### Required actions:
• a. In the column on India's sense of history, which person organized a series of events in Dhaka to honor Indians who helped Bangladesh become independent?
• b. Retype the column on India's sense of history from "DANGERS OF BURIED" up to and including "war of 1971.".

— BEGIN Page —

Friday, October 25, 2013

DANGERS OF BURIED STORIES - Forgetting history may harm India’s insight into the present

By Swapan Dasgupta

The extent to which India as a nation lacks a sense of history was driven home to me recently by an account of the Bangladesh Government’s commemoration of the liberation war of 1971.

Anxious to honour those Indians who had contributed the emergence of Bangladesh as an independent nation four decades ago, Bangladesh Prime Minister Sheikh Hasina organised a series of events in Dhaka over the past two years. Since most of those who contributed, either publicly or under a cover of anonymity, to the liberation struggle had died, Bangladesh graciously invited their family members to accept the awards on their behalf. Predictably, since most of the non-Bangladeshis who played a role in ensuring the defeat of the brutal Pakistani regime between March and December of 1971 were Indians, the authorities in Dhaka were compelled to seek the assistance of the Government of India to locate the individuals or their families.

— END Page —
— BEGIN Information shown —

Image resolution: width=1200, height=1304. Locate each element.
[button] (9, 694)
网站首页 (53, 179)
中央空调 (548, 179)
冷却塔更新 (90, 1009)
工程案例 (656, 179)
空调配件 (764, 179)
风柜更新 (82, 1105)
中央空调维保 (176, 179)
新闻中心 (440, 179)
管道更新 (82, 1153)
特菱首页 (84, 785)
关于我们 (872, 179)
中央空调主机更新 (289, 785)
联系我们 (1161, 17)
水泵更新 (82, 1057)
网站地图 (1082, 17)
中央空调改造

— END Information shown —

### Expected answers:
• a. Bangladesh Prime Minister Sheikh Hasina.

• b.
DANGERS OF BURIED STORIES - Forgetting history may harm India’s insight into the present

By Swapan Dasgupta

The extent to which India as a nation lacks a sense of history was driven home to me recently by an account of the Bangladesh Government’s commemoration of the liberation war of 1971.